▸ TASK PROMPT: Take the line containing "Task: Expand the" and all lines after it, through the end of the material, and repeat them exactly, pictures left out.

(AVAILABLE DATA Opens)

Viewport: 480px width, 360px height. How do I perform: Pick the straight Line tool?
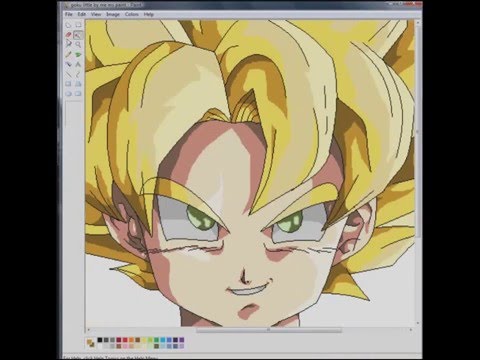[68, 74]
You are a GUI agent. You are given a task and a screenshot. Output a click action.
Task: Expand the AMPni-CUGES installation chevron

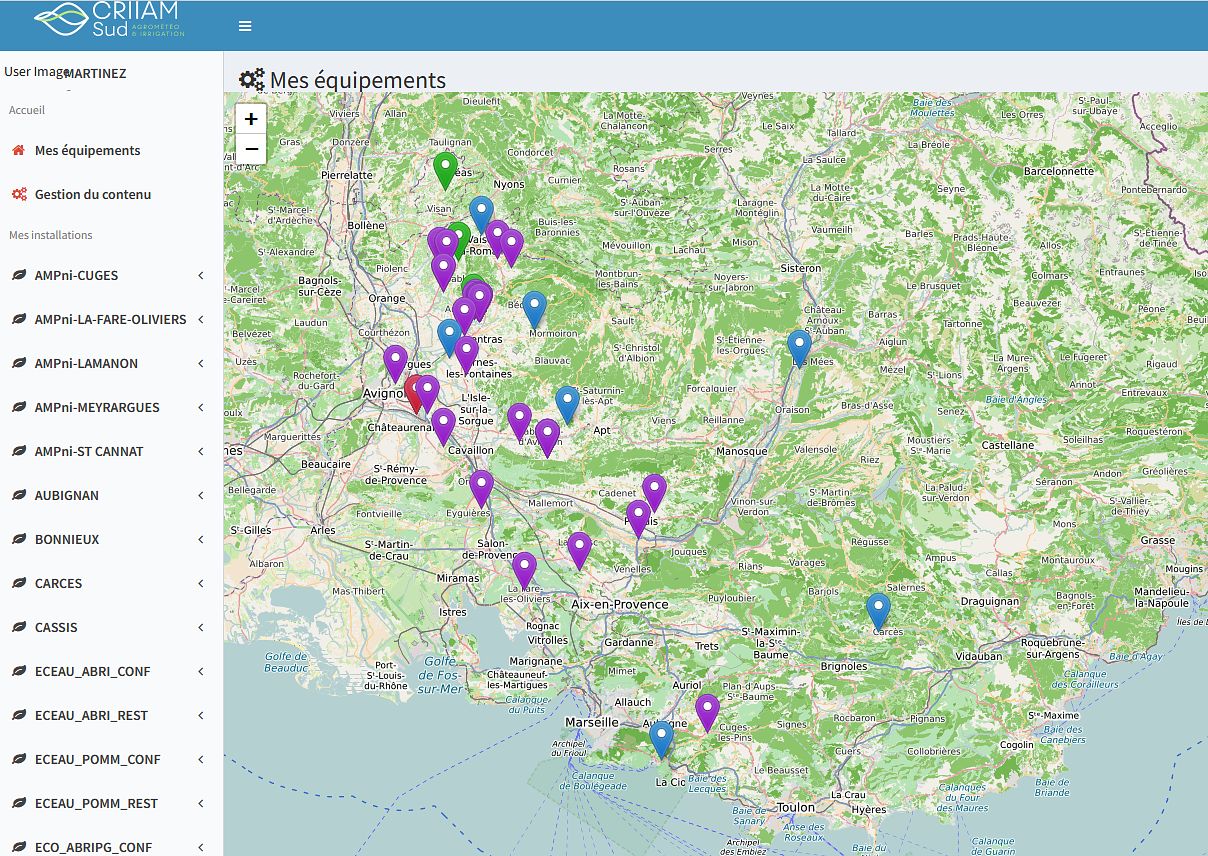tap(201, 276)
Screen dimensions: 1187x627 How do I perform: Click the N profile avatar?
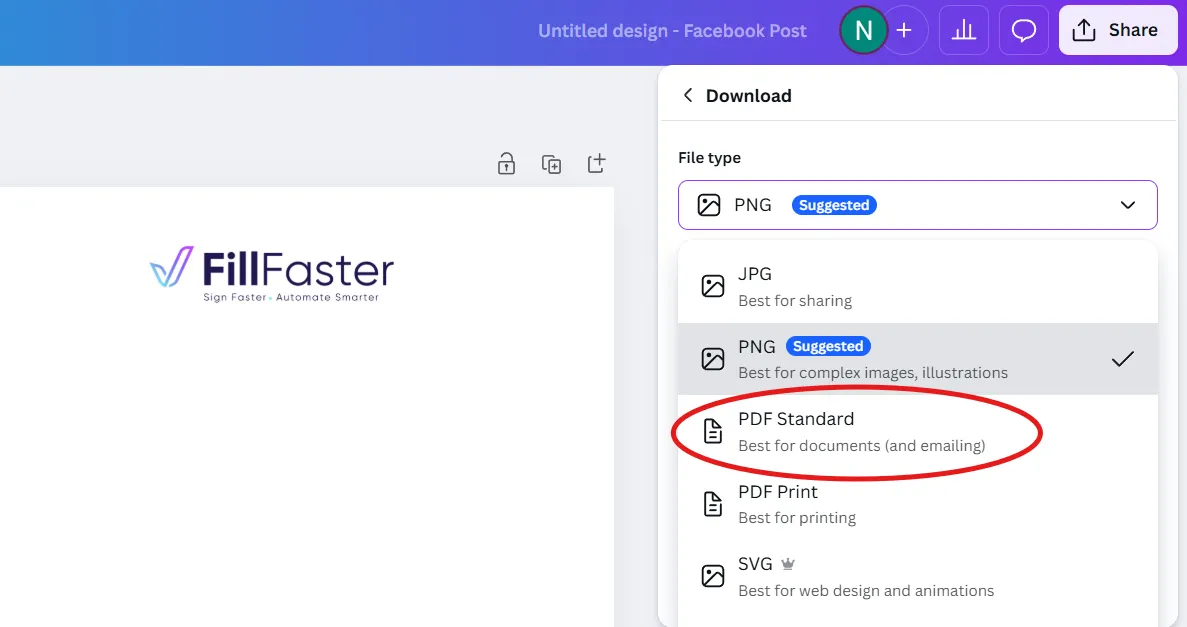click(862, 30)
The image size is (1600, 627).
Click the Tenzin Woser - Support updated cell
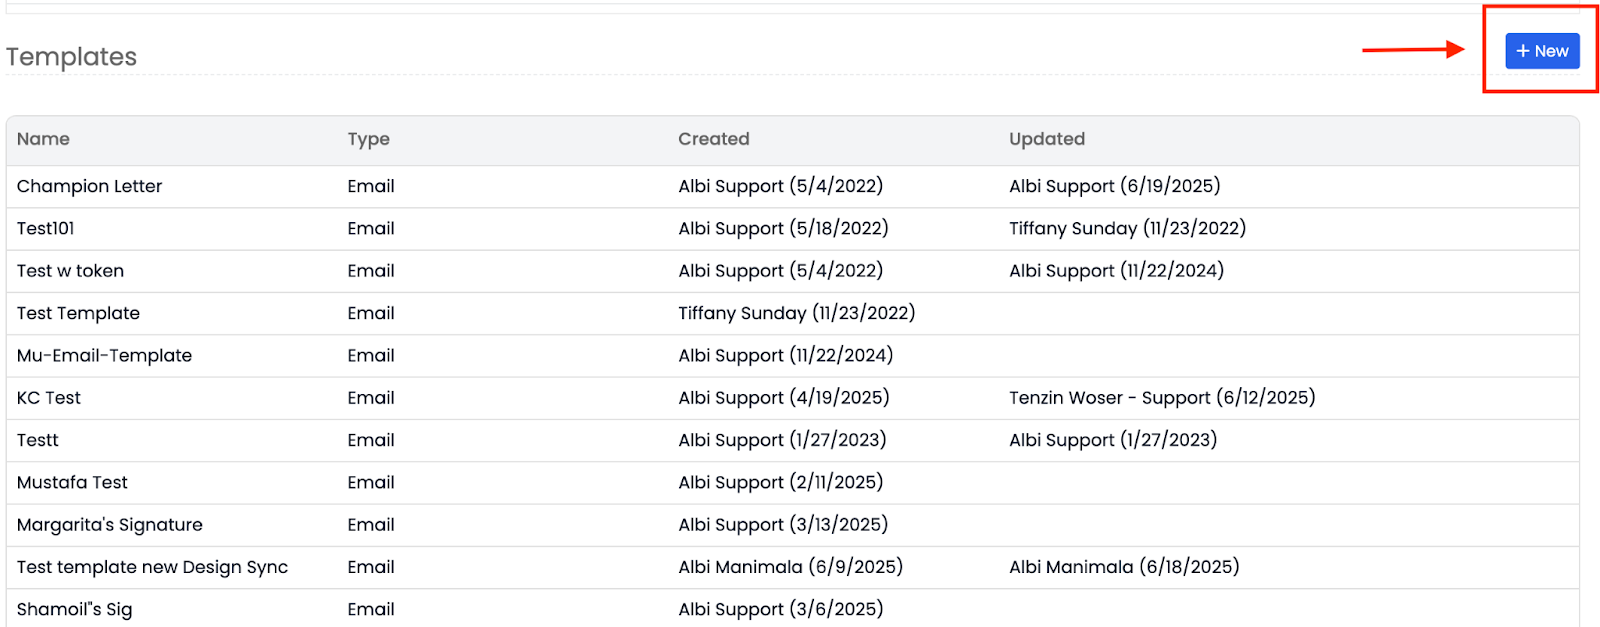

(AVAILABLE DATA Closes)

▸ COMPLETED EXERCISE:
Task: Expand the AMPni-CUGES installation chevron

tap(201, 276)
Screen dimensions: 1187x627 How do I perform: Click the N profile avatar?
click(862, 30)
The image size is (1600, 627).
Click the Tenzin Woser - Support updated cell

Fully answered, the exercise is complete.